Regression coefficient | ||
---|---|---|
Factor | B (95% CI) | P-value |
Unadjusted model | ||
Intercept | 3.14 ((2.53, 3.75) | <0.0001 |
Chloroquine use vs. SP | -0.54 (-1.33, 0.25) | 0.169 |
Multivariable model | ||
Intercept | -1.049 (-3.94, 1.84) | 0.46 |
Chloroquine use vs. SP | -0.75 (-1.49, 0.009) | 0.053 |
Maternal CD4 count (cells/μl) | 0.001 (-0.001, 0.004) | 0.30 |
Maternal plasma viral load (log10 copies/ml) | 0.84 (0.30, 1.38) | 0.003 |
In sum, we observed that women receiving presumptive treatment for symptomatic malaria with either chloroquine or SP had higher levels of HIV RNA in their breast milk than would have been expected based on their baseline CD4 counts and plasma viral load levels. These observations suggest that malaria, or perhaps fever, during breastfeeding increases the quantity of HIV that is shed in breast milk and may, in turn, increase the risk of post-natal HIV infection to the child. While not yet demonstrated in breast milk, increased levels of mucosal viral shedding from other sites in association with acute infections have been observed previously; moreover, acute infections are generally associated with peaks in systemic viral loads (Sulkowski et al. 1998; Taha & Gray 2000; Al Harthi & Landay 2001). Studies investigating the impact of malaria on mother-to-child HIV transmission have reported inconsistent results and have been limited to the impact of placental malaria on MTCT (Brahmbhatt et al. 2003; Inion et al. 2003; Ayisi et al. 2004; ter Kuile et al. 2004). To date, we are aware of no study, which has examined the effects of malaria or febrile illness on HIV transmission through breastfeeding, specifically. Further research is needed to determine if the effect of febrile illness, such as malaria, on breast milk viral load is consistent and pronounced enough to warrant a change in breastfeeding policy.

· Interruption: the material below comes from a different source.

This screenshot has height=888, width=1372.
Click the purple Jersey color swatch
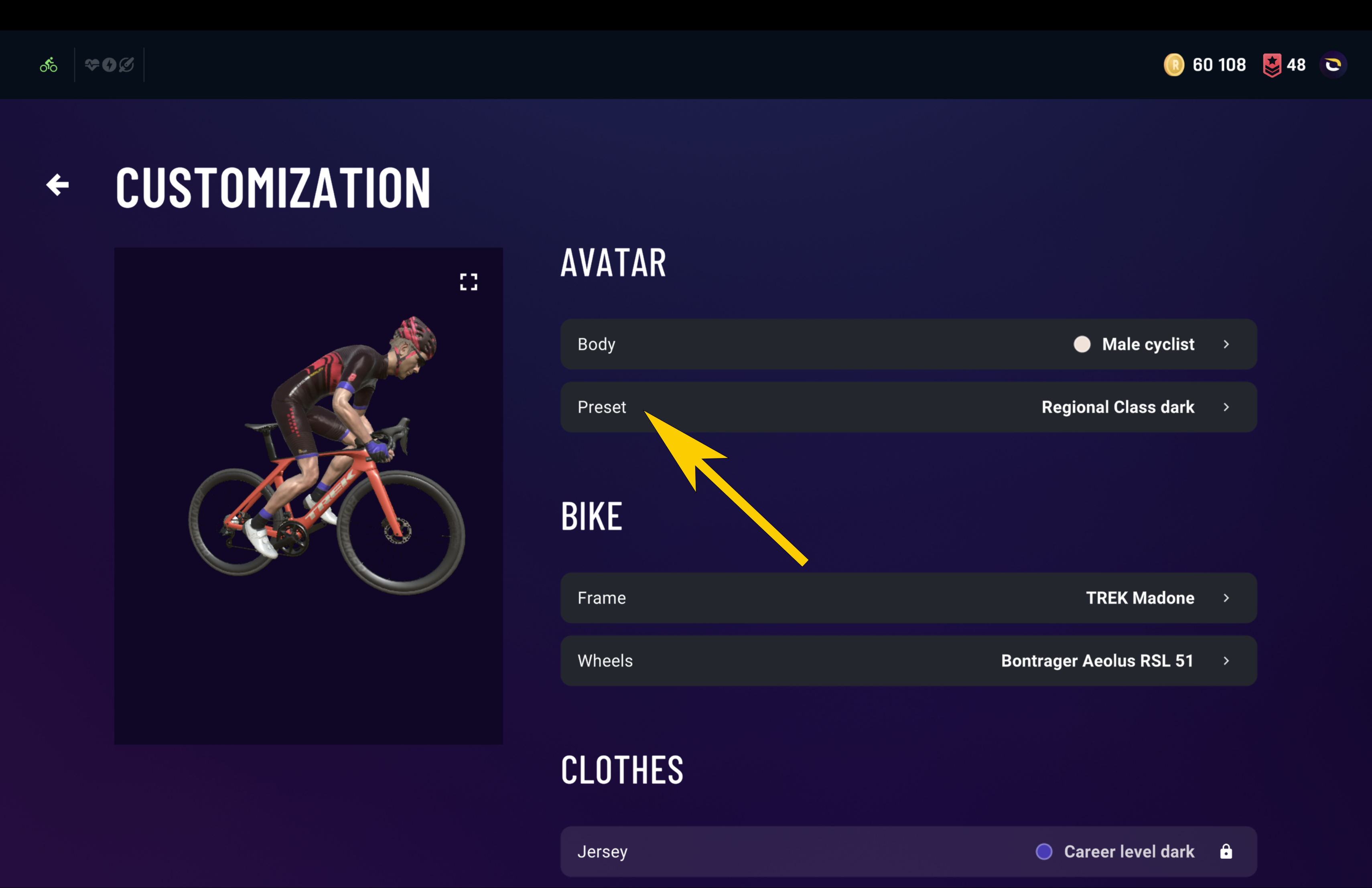1044,851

During this time of increased breast milk viral shedding in association with a presumptive malaria episode, use of chloroquine was associated with a trend towards a lower levels of HIV in breast milk relative to SP. In our study, it was impossible to determine if the decrease in breast milk viral load by chloroquine was directly because of the antimalarial or indirectly through the anti-pyretic properties of chloroquine. Our study is also limited by the small sample size. Although caution is needed in interpreting results from a multivariable model demonstrating an association of only borderline significance (P0.053), this observation is consistent with prior in vivo= and in vitro observations of decreased plasma HIV viral load in the presence of chloroquine. Although breast milk viral load has been consistently shown to be lower than plasma viral load, they are positively correlated; thus decreased plasma viral load should indicate lower breast milk viral load (Pillay et al. 2000; Shepard et al. 2000). As stopping breastfeeding early may pose substantial risks to young children when safe alternatives are not available, studies examining the capability of chloroquine used during lactation in the absence of presumed malaria, with or without antiretroviral drugs, to reduce viral breastmilk shedding of HIV may be warranted.